We wake shortly before the alarm goes off and start to do our stretches – we are expecting a long day of waiting followed by a long plane trip – 12+ hours.
But our stretches are interrupted by a phone call from Ingrid. It is midnight in Connecticut and it is good to hear her voice, but her news isn't that good. She said Lisa had tried to let us know via e-mail that our flight was cancelled.
Ingrid had tracked down the hotel from the name we had mentioned to Lisa because she realized we would not have received that message, having heard on the news that the Internet was still shut off. We are glad we had not left for Cairo Airport, only to arrive to find we had no flight.
We cannot say that we are terribly surprised by the news, but now need a plan C. Ingrid says a friend of hers who has a sister living in Cairo says we should try instead to fly out of Alexandria. Sergei (who came to the U.S as a refugee from the counterrevolution in Russia in 1990) seconds that. Get out as soon as possible, to anywhere possible. We give Ingrid our passport numbers, thinking it would be good for her to have that, and tell her we will let her know just as soon as we know what we are doing.
We try to call the American Embassy but are simply told to stay put – they do not even want to know our names or where we are.

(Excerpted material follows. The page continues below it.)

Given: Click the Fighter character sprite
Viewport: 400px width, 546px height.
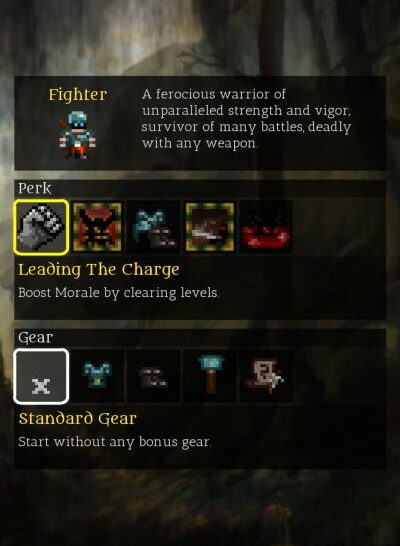Looking at the screenshot, I should click(77, 135).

We go upstairs for breakfast and wait for Dalia to arrive . Outside things look quiet (with tanks).
The Army is clearly here but aside from traffic control, they do not seem to be impeding the movements of civilians in any way. Mubarak made a speech last night, sacking the government but staying in office himself. It is the first time he has addressed the people since the protests began. Too little, too late.
At 7:15 Dalia comes to the restaurant and after getting her some tea for her poor creaky voice, we tell her what is happening. She says she will make some calls, and see what flights might be available from Alexandria.
How was Dalia’s night, we ask. She admits she is a bit shaken. On her way to her friend’s house yesterday evening she saw a security cop beating up an older woman. She intervened and it helped – they let the woman go. Dalia is assertive when she needs to be. She has a hobby of being a kick boxer – not exactly what you imagine when you meet a woman who wears a head covering! However, she had gotten a cold a couple of days ago, and yesterday she had pretty much lost her voice. We have this image of her in mind getting in this cop’s face and having her voice fail to convey her outrage. We think she was shaken up by thinking about the risk she took, but we are sure she would do it again too. She also tells us that she stood a three-hour shift last night with other volunteers (she was armed with only a kitchen knife) guarding the neighborhood where she was staying.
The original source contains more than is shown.